Hi everyone.
Here is a program I made which will find patterns in a list of primes.
It does this by finding the difference between each prime and adding them to a vector like this:

Primes:      2 3 5 7 11 13
              ^ ^ ^ ^  ^
Difference:   1 2 2 4  2

After it has all the differences between the primes it then checks for patterns by using a nested loop to check different parts of the vector with each other.

Protend these are the results in the vector, is would match up these numbers and display the first prime in the pattern along with the match length.

Differences: 1 2 2 4 2 3 1 1 2 2 4 2

1 2 2 4 2 3 1 1 2 2 4 2
|_______| --> |_______|

Match Length: 5
#include<iostream>
#include<vector>
using namespace std;

typedef unsigned int UINT;

#define MIN(a,b)   ((a)<(b)?(a):(b))
#define MAX(a,b)   ((a)<(b)?(b):(a))

template<typename type>
bool IsPrime(type val) {
   if (val == 2) return 1; else
   if (val < 2 || val % 2 == 0) return 0;
   bool prime = 1;
   register type vd2 = val/2;
   for (register type i = 3; i < vd2;i+=2) {
      if (!(val%i)) {
         prime = 0;
         break;
      }
   }
   return prime;
}

UINT MatchLength(const UINT *a1, const UINT *a2) {
   UINT len = 0, _max = MAX(a1, a2) - MIN(a1, a2);
   for (; len < _max && a1[len] == a2[len]; ++len);
   return len;
}

int main() {
   cout << "Enter filter: ";
   UINT filter;
   cin >> filter;

   cout << "\nEnter range of primes: ";
   UINT primeCount;
   cin >> primeCount;

   vector<UINT> primesDifs;
   vector<UINT> primeNums;

   UINT oldPrime = 0;

   cout << "\nLoading primes...\n";

   for (UINT i = 0; i < primeCount; ++i) {
      if (IsPrime<UINT>(i)) {
         primesDifs.push_back(i - oldPrime);
         primeNums.push_back(i);
         oldPrime = i;
      }
   }
   primesDifs.push_back(0);
   cout << "Finding patterns...\n\n";

   UINT length = primesDifs.size();
   UINT matchLength;

   for (UINT i = 0; i < length; ++i) {
      for (UINT j = i; j < length; ++j) {
         matchLength = MatchLength(&primesDifs[i], &primesDifs[j]);
         if (matchLength >= filter) {
            cout << "Match Length: "
                << matchLength
                << '\t'
                << primeNums[i]
                << '\t'
                << primeNums[j] << '\n';
         }
      }
   }
   cout << "\nDone";

   cin.ignore();
   cin.ignore();
   return 0;
}

When the program starts try giving the following inputs and look at the results:

Enter Filter: 10           (minimum match length)

Enter range of primes: 200000

By looking at the results you can see it can't be a coincidence that 7 results with 10+ matches all have something in common.

  • Firstly the last didget of each matched prime is the same, this happends for 99% of the time when the filter is 10, but as the filter decreases this doesn't happen as much.

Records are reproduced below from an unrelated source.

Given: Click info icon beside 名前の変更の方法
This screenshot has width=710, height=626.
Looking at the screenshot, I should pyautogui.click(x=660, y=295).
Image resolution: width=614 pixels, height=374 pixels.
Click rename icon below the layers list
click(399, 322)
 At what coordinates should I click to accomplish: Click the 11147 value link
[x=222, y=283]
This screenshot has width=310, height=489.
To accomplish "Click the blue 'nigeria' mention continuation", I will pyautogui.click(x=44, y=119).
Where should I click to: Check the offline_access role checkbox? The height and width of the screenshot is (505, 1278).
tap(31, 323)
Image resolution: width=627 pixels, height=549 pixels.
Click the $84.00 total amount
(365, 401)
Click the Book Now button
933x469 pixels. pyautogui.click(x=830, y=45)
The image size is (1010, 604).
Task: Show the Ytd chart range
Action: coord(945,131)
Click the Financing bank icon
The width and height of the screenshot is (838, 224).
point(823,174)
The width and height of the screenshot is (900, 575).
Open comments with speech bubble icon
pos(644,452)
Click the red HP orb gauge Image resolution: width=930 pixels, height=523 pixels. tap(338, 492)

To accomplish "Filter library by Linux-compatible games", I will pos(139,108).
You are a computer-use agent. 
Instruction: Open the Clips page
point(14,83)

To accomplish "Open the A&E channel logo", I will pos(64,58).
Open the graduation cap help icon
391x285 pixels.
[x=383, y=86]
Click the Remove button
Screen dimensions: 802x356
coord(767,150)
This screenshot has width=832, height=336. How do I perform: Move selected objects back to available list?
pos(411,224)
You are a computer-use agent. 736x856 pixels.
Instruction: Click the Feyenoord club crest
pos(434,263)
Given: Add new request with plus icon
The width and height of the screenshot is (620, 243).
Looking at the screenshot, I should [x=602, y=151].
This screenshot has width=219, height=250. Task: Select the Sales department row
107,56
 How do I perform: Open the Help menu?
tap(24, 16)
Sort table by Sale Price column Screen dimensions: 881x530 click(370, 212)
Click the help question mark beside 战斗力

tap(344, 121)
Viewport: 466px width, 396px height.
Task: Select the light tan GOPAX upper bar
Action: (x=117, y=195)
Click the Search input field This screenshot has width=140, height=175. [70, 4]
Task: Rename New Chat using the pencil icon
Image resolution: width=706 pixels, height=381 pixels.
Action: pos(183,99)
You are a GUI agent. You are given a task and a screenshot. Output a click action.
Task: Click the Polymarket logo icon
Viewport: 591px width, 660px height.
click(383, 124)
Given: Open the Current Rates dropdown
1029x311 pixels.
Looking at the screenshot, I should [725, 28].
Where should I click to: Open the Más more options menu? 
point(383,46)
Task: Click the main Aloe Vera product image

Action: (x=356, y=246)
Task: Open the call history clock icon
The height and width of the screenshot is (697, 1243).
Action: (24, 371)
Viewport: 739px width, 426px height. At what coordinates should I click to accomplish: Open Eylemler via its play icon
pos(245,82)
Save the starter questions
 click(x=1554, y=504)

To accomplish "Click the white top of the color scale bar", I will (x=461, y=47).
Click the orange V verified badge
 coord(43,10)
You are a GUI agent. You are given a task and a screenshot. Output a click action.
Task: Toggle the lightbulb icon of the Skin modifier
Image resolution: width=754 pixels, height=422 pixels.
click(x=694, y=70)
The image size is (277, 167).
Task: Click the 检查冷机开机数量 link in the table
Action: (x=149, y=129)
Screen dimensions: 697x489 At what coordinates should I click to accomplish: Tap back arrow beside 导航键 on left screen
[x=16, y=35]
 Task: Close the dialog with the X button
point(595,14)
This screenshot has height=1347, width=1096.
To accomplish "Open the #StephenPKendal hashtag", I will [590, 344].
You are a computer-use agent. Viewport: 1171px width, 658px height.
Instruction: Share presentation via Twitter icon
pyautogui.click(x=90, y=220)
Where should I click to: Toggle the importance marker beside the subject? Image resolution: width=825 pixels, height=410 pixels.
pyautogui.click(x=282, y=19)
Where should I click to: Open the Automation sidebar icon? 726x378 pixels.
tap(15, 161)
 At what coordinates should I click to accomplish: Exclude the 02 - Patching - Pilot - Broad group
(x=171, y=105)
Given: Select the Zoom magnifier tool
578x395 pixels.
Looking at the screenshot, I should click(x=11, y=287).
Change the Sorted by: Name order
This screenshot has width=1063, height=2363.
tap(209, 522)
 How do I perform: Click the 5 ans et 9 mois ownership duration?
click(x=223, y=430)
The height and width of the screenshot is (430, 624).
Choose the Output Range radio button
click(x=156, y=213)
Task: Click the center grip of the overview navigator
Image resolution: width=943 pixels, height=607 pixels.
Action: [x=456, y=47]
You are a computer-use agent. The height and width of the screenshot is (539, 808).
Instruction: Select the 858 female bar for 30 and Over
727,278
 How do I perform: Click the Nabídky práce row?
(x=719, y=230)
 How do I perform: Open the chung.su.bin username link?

Try it with a filter of 5 and you will see.
  • The last four results all occur in a very small range. (12329 to 12373) and (36479 to 36523) out of a total of 200000 possible results.

Now Im curious of whats giving these results and if there are any other methods of finding patterns that could be useful. So if you know any other ways of doing this please post them here :), also I woulden't mind any other opinions and comments.

Thanks for reading.

Member Avatar for onaclov2000

NOTE: I just realized that you put in there that "suppose" these are the output vectors, so the whole below post was completely a waste of time, no point in reading.


I didn't really look at the code at this point, but if your code outputs

Differences: 1 2 2 4 2 3 1 1 2 2 4 2

The above "differences" imply you have the values as primes:
2,3,5,7,11,13,16,17,18,20,22,24,26 if I did my math right
16,18,20,22,24 and 26 aren't Prime numbers so the coincidence of the numbers found are possibly code induced, not actual coincidences of prime numbers,

I'll have to look how you're calculating your Prime numbers,

I actually tried working on a simple program to start outputting prime numbers but it quickly became a pain, cause you have to account for all numbers that are below the current number being a possiblity of a divisor of the current number

I'll try to take a look at it tommorrow or the next time I'm at a computer.

I'm not familiar with C++, but a few points on prime numbers:

If no divisor is found w/o remainder less than or equal to the value of the square root of the number, then the number is prime. This really speeds up your testing.

Numbers which divide evenly by 2,3,5, or 7, should not even be tested as a divisor.

Just glancing over the code for finding prime numbers, it doesn't look right. Have you compared it's output with a reference list of prime numbers?

Nope, perhaps you could give a good example of a well optimised prime number generator ?

I actually tried working on a simple program to start outputting prime numbers but it quickly became a pain, cause you have to account for all numbers that are below the current number being a possiblity of a divisor of the current number

Well not ALL, just every integer up to that numbers square root. :)

Alright, ive optimized by making it go up to the square route of the value :icon_smile:

template<typename type>
bool IsPrime(type val) {
   if (val == 2) return 1; else
   if (val < 2 || val % 2 == 0) return 0;
   bool prime = 1;
   register type _max = sqrt((double)val) + 1;
   for (register type i = 3; i < _max; i += 2) {
      if (!(val%i)) {
         prime = 0;
         break;
      }
   }
   return prime;
}

I noticed a huge increase in speed when using this.
How else could it be optimized?

Well not ALL, just every integer up to that numbers square root. :)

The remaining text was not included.